— TO BE DONE —
Turn the lines of the listing from the one containing "Where should I" through the end into a numbered list, skipping blank lines and leaving out the pictures.
## begin INFORMATION PROVIDED
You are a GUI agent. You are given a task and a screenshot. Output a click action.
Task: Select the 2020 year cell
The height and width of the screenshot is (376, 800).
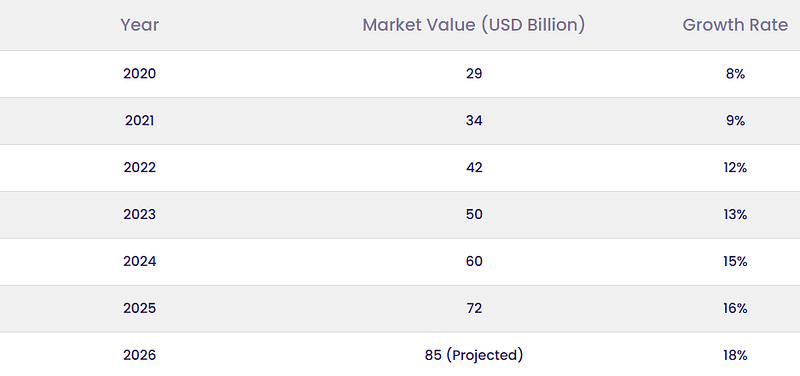[x=139, y=74]
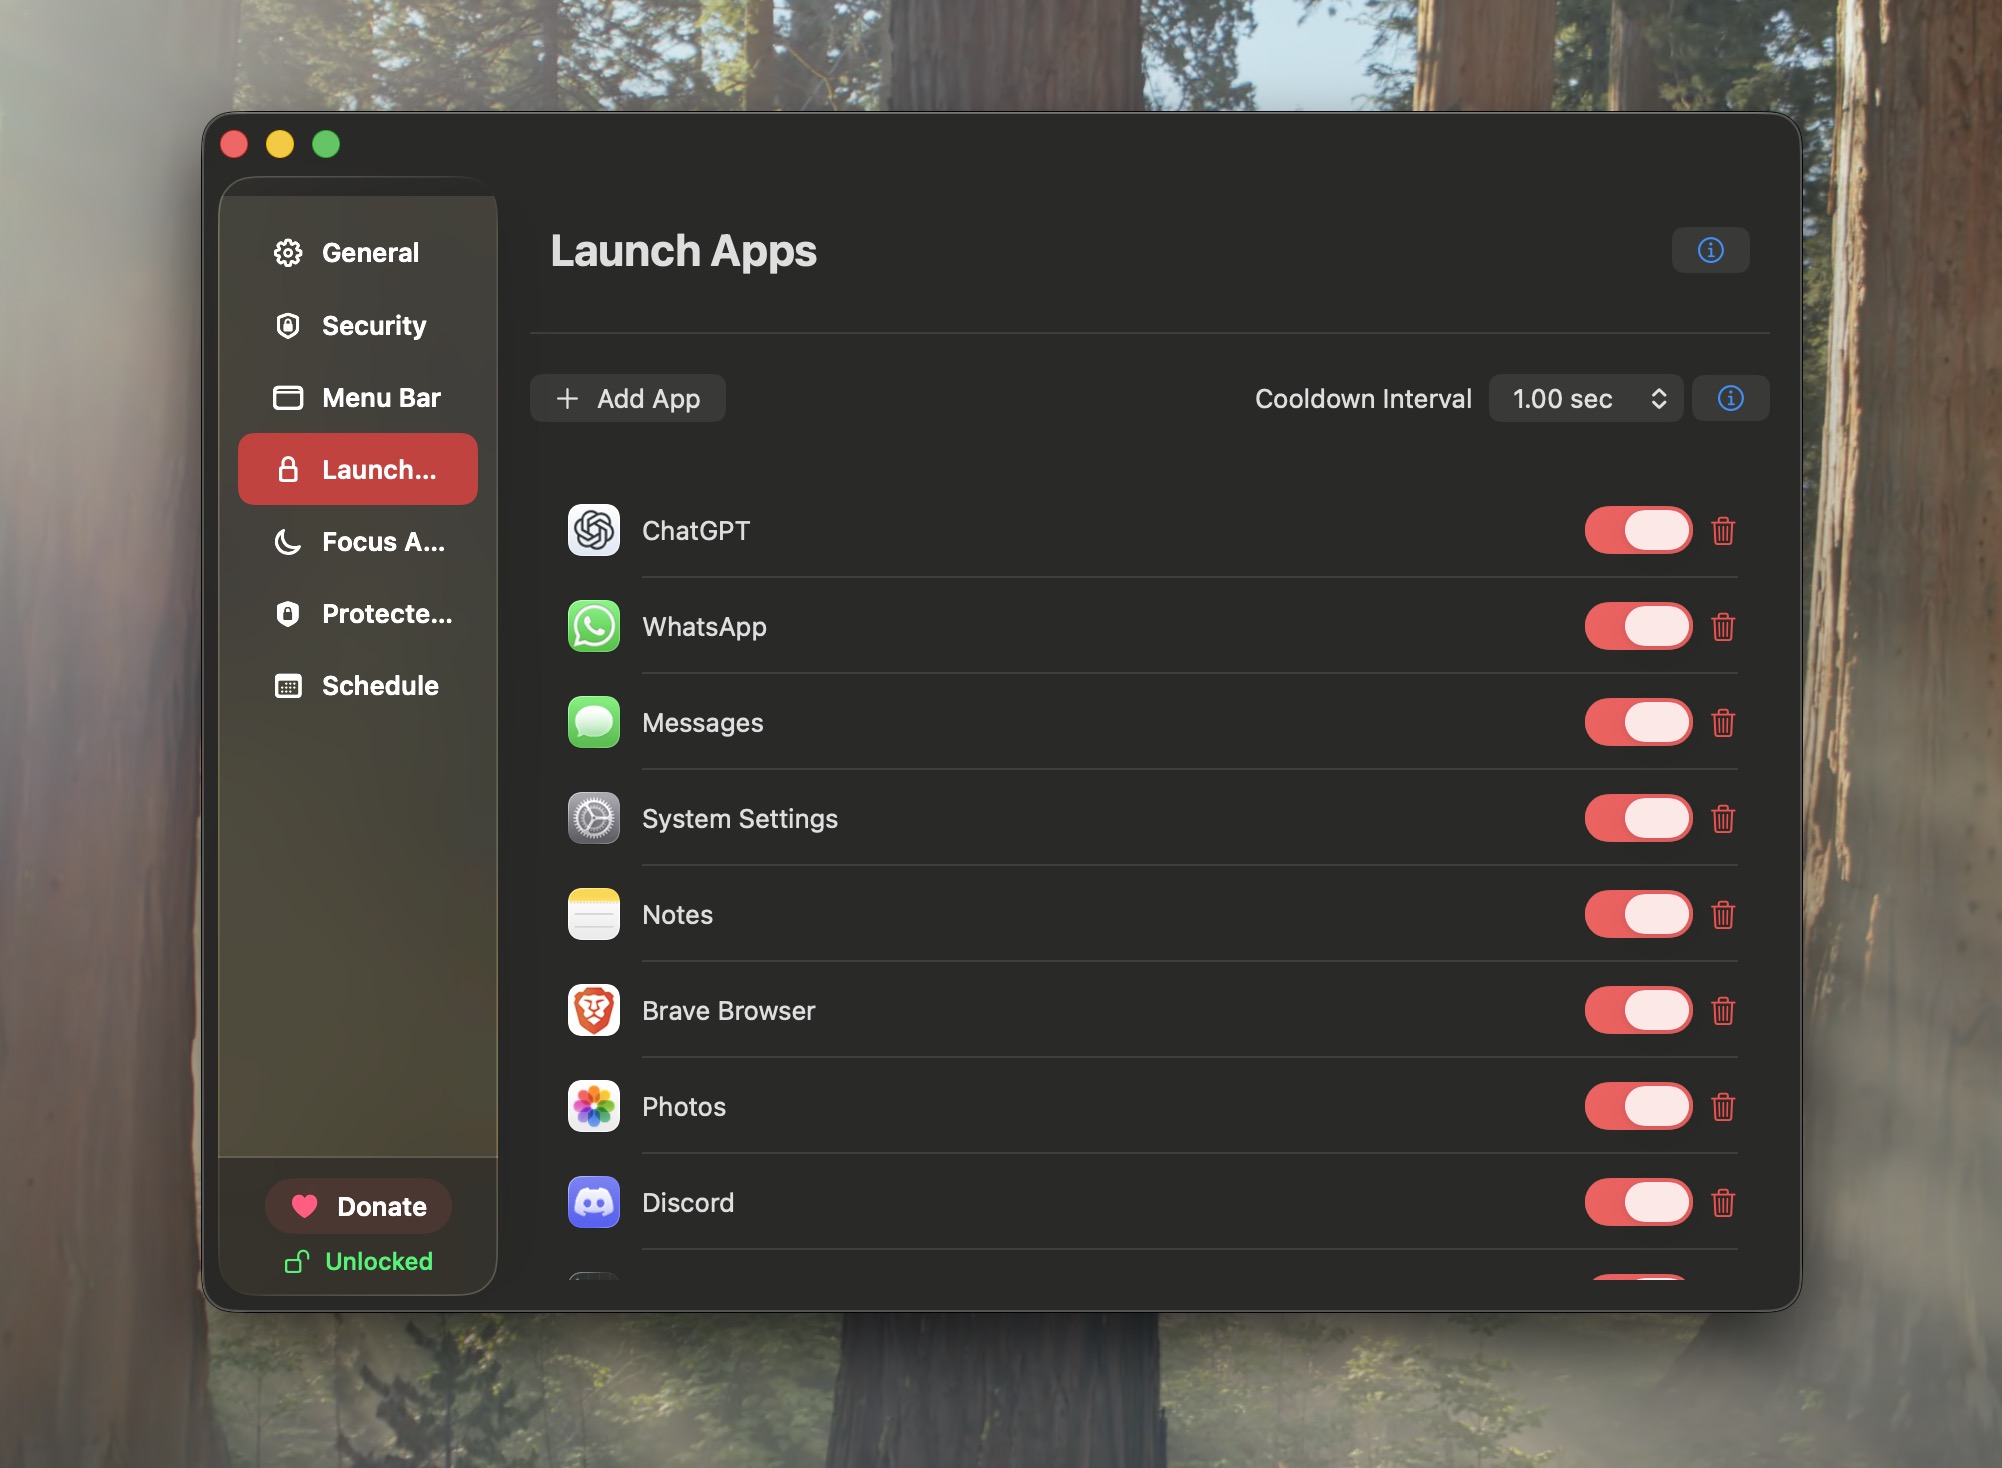The width and height of the screenshot is (2002, 1468).
Task: Click the System Settings gear app icon
Action: pyautogui.click(x=594, y=818)
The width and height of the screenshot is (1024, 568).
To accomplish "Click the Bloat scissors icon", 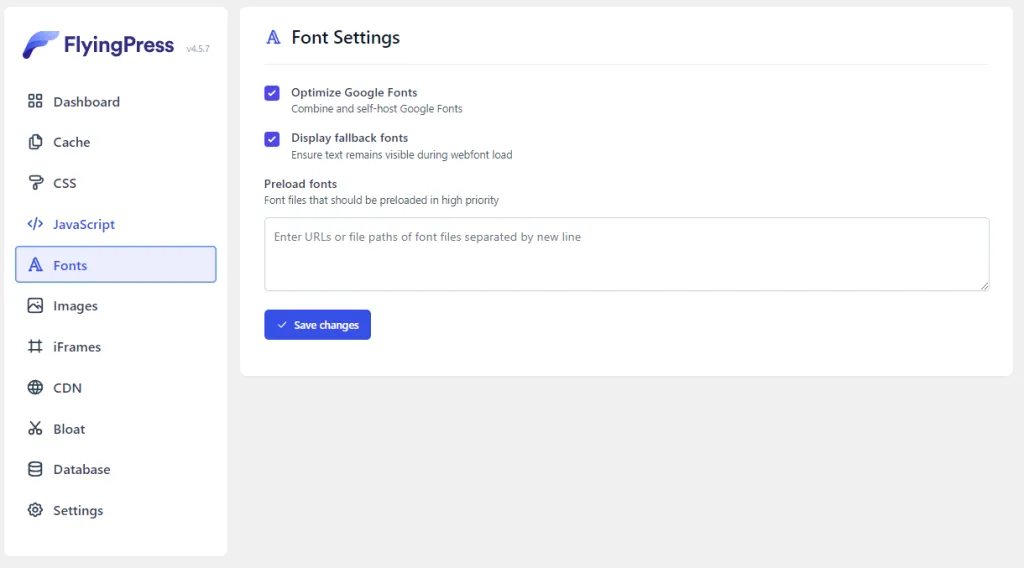I will click(x=35, y=429).
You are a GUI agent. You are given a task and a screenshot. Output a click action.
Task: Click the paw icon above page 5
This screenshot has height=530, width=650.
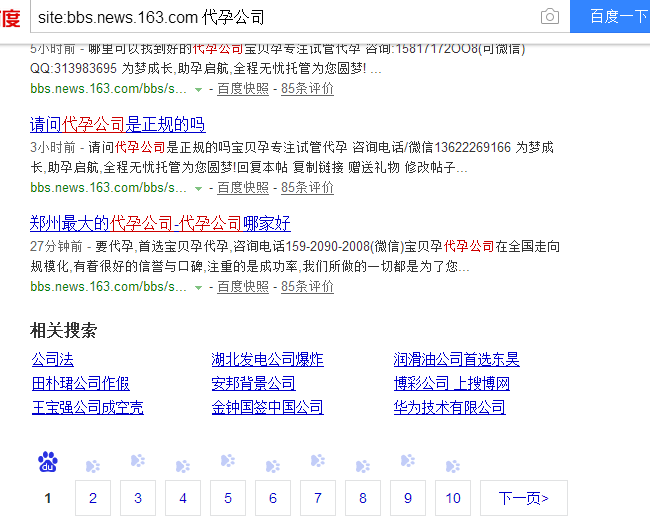tap(228, 461)
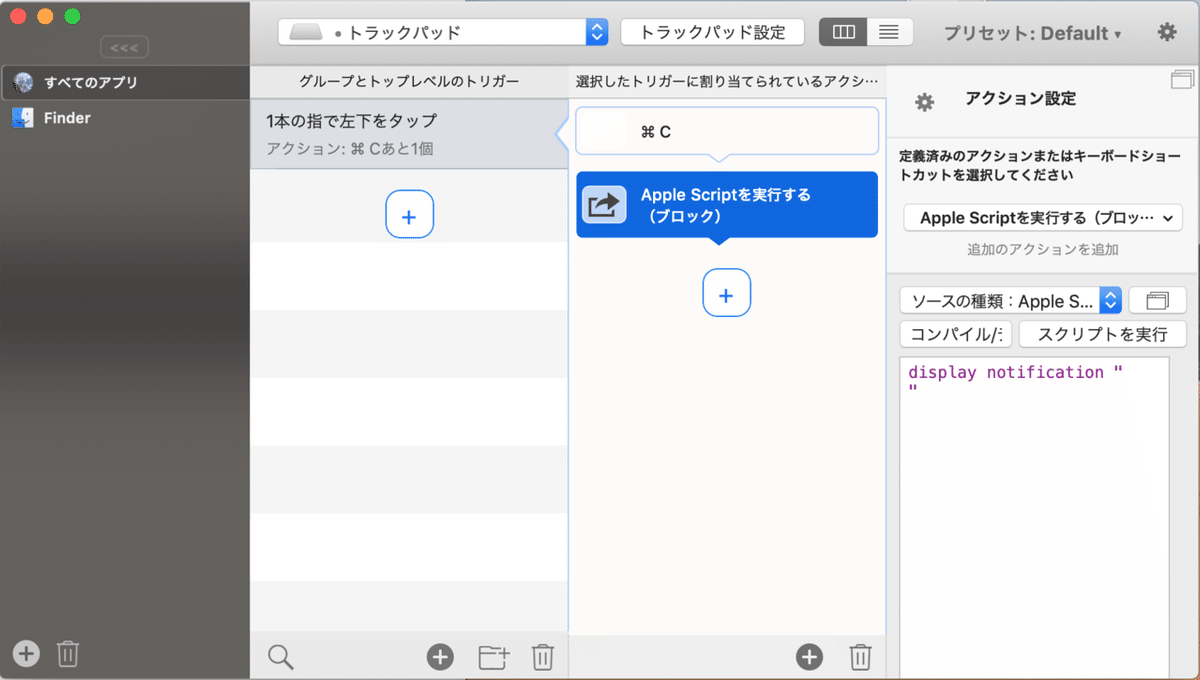Run the script with スクリプトを実行 button
This screenshot has height=680, width=1200.
tap(1102, 334)
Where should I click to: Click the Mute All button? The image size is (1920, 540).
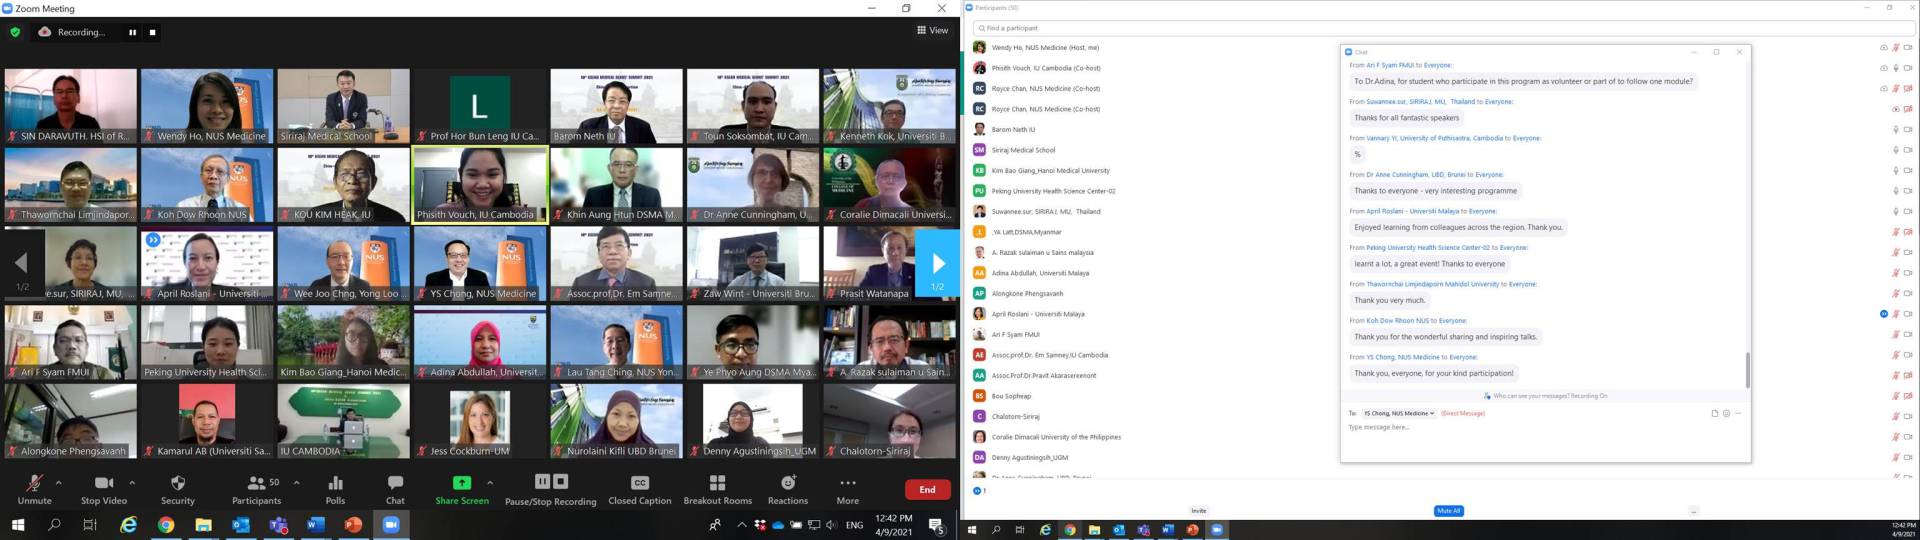pyautogui.click(x=1448, y=511)
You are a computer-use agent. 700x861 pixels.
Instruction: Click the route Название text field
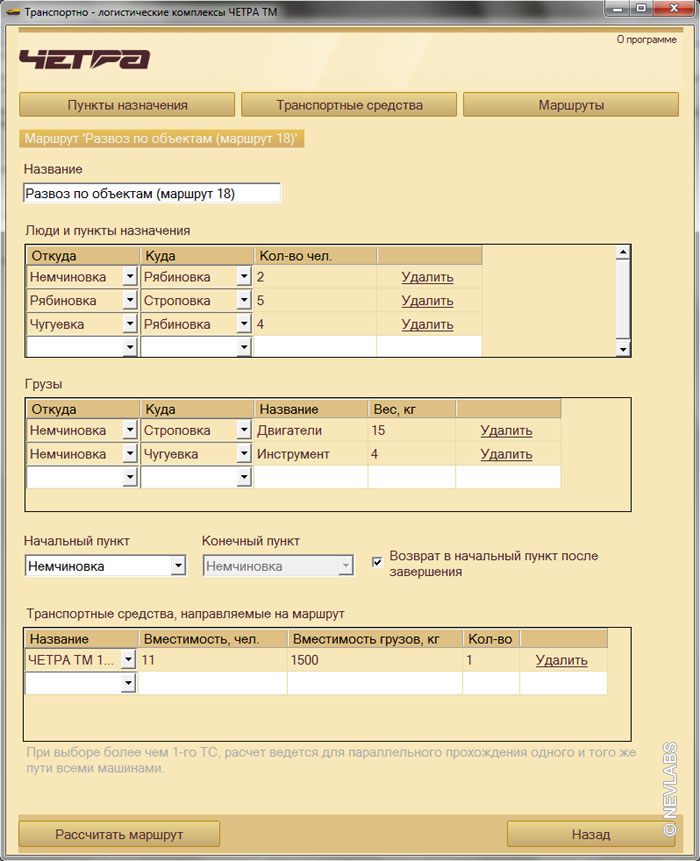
## end INFORMATION PROVIDED
— THE COMPLETED TASK —
1. Where should I click to: Click the Mute All button? The image size is (1920, 540).
2. pyautogui.click(x=1448, y=511)
3. You are a computer-use agent. 700x861 pixels.
4. Instruction: Click the route Название text field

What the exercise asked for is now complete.